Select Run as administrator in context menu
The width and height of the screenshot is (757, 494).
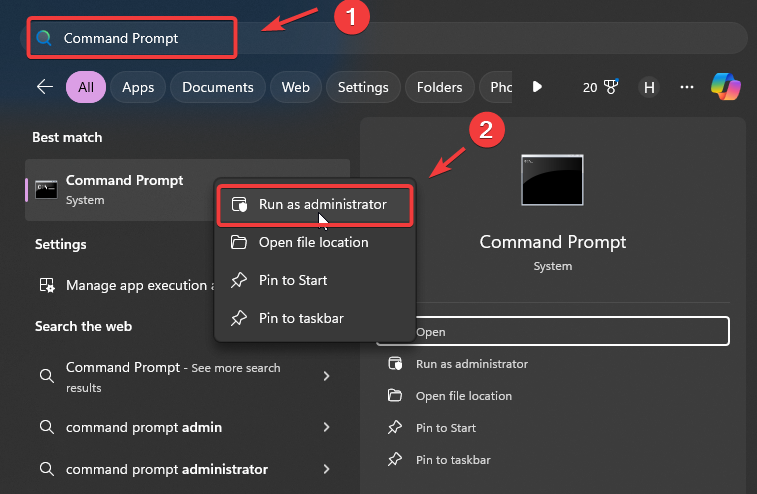(316, 205)
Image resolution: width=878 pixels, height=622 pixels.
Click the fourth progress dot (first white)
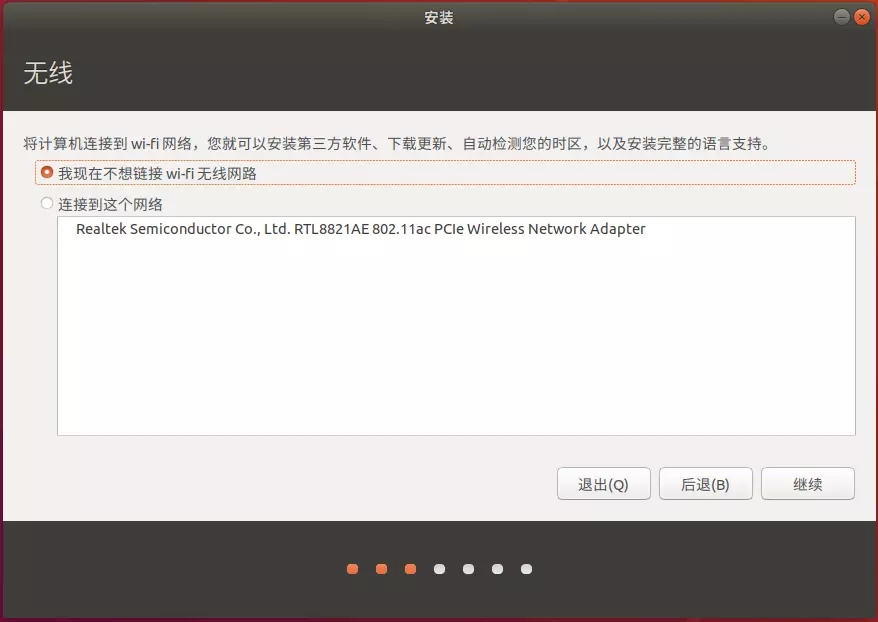(x=439, y=569)
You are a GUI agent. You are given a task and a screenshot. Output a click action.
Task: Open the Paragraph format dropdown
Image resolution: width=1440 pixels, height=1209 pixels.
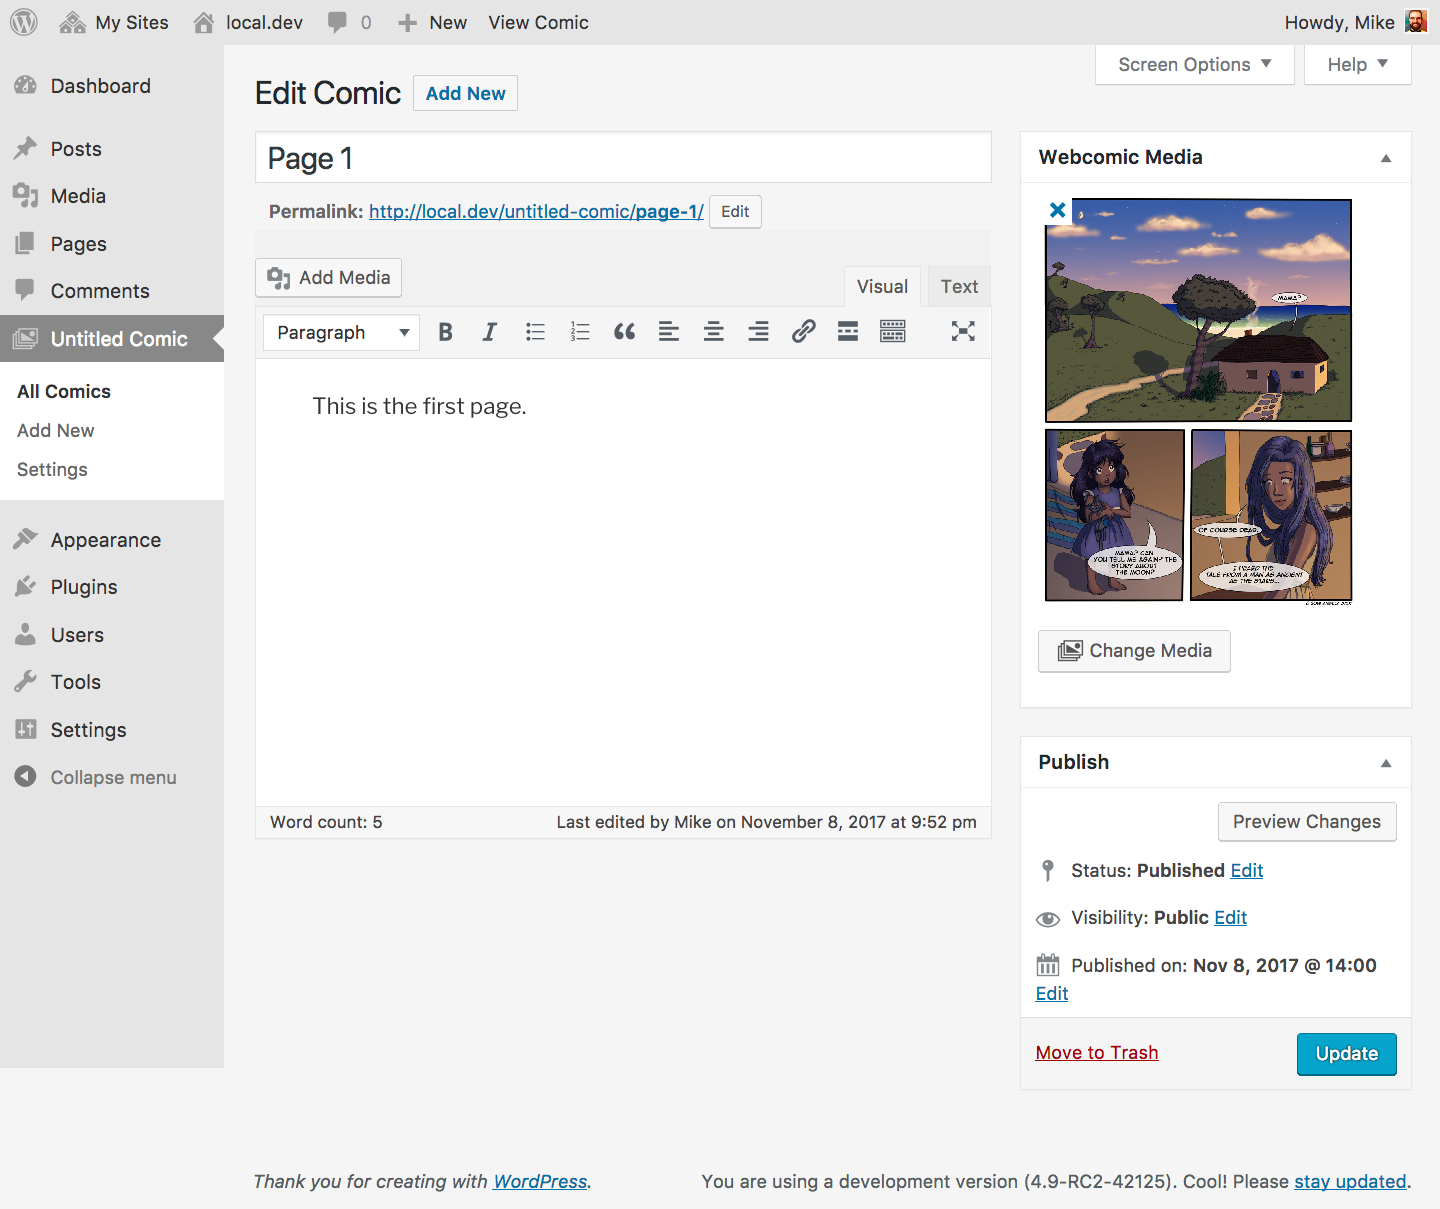(x=342, y=332)
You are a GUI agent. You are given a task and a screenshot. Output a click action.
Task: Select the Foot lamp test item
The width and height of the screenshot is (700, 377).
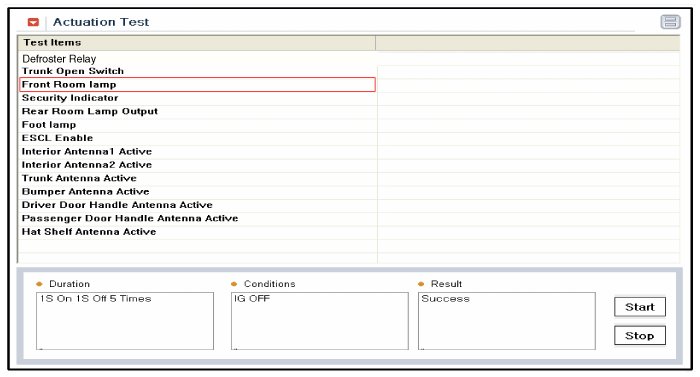point(197,125)
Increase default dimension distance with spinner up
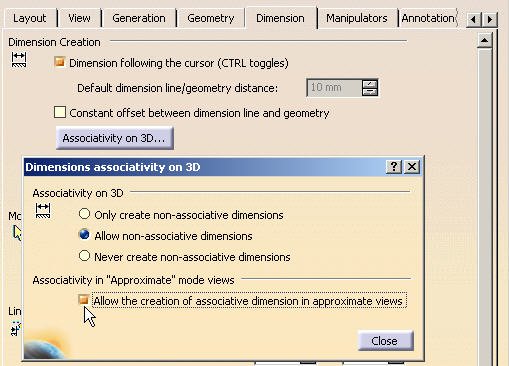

> **Task to carry out**:
With pictures left out, repeat exactly the lines from the line bearing "Image resolution: width=878" through the final line of the records above.

> **Finished task**:
Image resolution: width=878 pixels, height=622 pixels.
Click the fourth progress dot (first white)
(x=439, y=569)
You are a GUI agent. You are given a task and a screenshot. Output a click action.
Task: Open the Paragraph format dropdown
Image resolution: width=1440 pixels, height=1209 pixels.
(x=342, y=332)
You are a GUI agent. You are given a task and a screenshot. Output a click action.
Task: Select the Foot lamp test item
The width and height of the screenshot is (700, 377).
point(197,125)
Increase default dimension distance with spinner up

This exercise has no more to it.